En aquella conferencia del ministro del gabinete de científicos, también se aclaraba a la población que “no hay que entrar en pánico, no queremos un pánico colectivo” por el Covid-19, que -según aseguraba Ginés- “en el 80% de los casos se trata de una enfermedad leve”. Esta relajada apelación anti-pánico del ministro de Salud de hace tres meses contrasta con las declaraciones posteriores de varios funcionarios kirchneristas, como la que acaba de lanzar el ministro de Salud bonarense, Daniel Gollán, al asegurar que si se levanta la cuarentena, pronto empezaremos a ver “cadáveres apilándose en cámaras frigoríficas”, como por ejemplo en Estados Unidos, Brasil, España e Italia. Precisamente en Italia estaba haciendo estragos el virus hace apenas tres meses, justo cuando Alberto Fernández presentaba su cientificracia, y su ministro de Salud calmaba en Ezeiza a la clase media panicada por la presunta “infodemia”. Ginés decía entonces: “En China está perdiendo fuerza la enfermedad. Yo tengo la esperanza de que si el Coronavirus llega al país, lo haga tarde o, en todo caso, en un momento en que tengamos respuesta terapéutica para controlarlo”. Todavía estamos esperando esa respuesta, que la ciencia global no alcanza a producir en tiempo y forma.
Por ahora, nos hemos visto forzados a combatir la pandemia con métodos del medioevo, como el encierro purificador, mientras se investigan alternativas científicas un poco más actualizadas. Y existe el temor a que los remedios lleguen cuando ya sea demasiado tarde y no sean tan necesarios, porque la naturaleza ya hizo su trabajo habitual, cumpliendo su ciclo destructivo y regenerativo, tan cruel como necesario. Es lógica, entonces, la reacción anticientífica que se ha generado en una parte de la población mundial, incluida la Argentina.

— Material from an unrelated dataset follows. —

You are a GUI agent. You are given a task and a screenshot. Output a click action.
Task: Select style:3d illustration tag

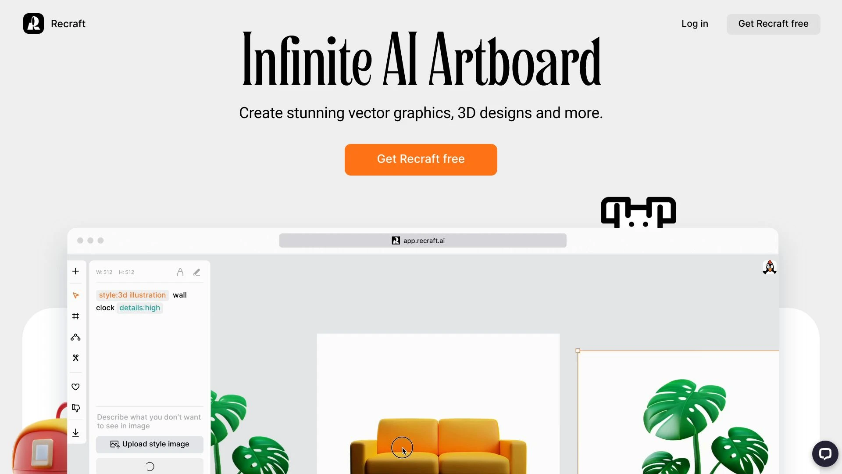click(132, 294)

Pero los científicos no tienen la culpa de este desengaño. La culpa es de los Trump y los Bolsonaro del planeta, con su populismo irracionalista. Aunque también hay responsabilidades del otro lado, de los que han sobredimensionado las posibilidades de la ciencia para volverla un relato invencible e indiscutible: una verdad única. Algunos lo hicieron de buena fe, pero otros simplemente usaron el paradigma científico como su nueva excusa para lograr obediencia debida sin dar muchas explicaciones, porque “lo dice la ciencia”. Devaluada la religión y las doctrinas totalizantes de la sociedad durante el siglo pasado, quedaba el saber científico como reserva: muchos líderes políticos y de la Nueva Economía global se abrazaron a esta utopía para imponer su legitimidad. Y otros se montaron en la fe opuesta, la anticiencia. Esta nueva grieta moviliza a millones de fieles en el mundo entero, también en nuestro país.
Así como hoy tenemos antikirchneristas rabiosos quejándose rústicamente de la dictadura de los infectólogos, en los últimos años se puso de moda criticar a los tecnócratas del Excel y los algoritmos, para defenestrar la gestión economicista y la militancia digital del macrismo. También el PRO impuso durante un rato su propia ideología inapelable de la eficacia técnica, con genios que nos sacarían de la mediocridad. Esa tecnocracia administrativa jugaba tanto a la antipolítica como hoy lo hace el albertismo con su presunto “gobierno de científicos”. Por eso el Presidente contrapuso su modelo al de los CEOs. En realidad, no estamos discutiendo de ciencia ni de teconología: seguimos peleando por el fracaso permanente de la chantada de los políticos, que ya no saben de qué disfrazarse para hacernos creer que, esta vez sí, van a saber cómo arreglar un país sin remedio a la vista.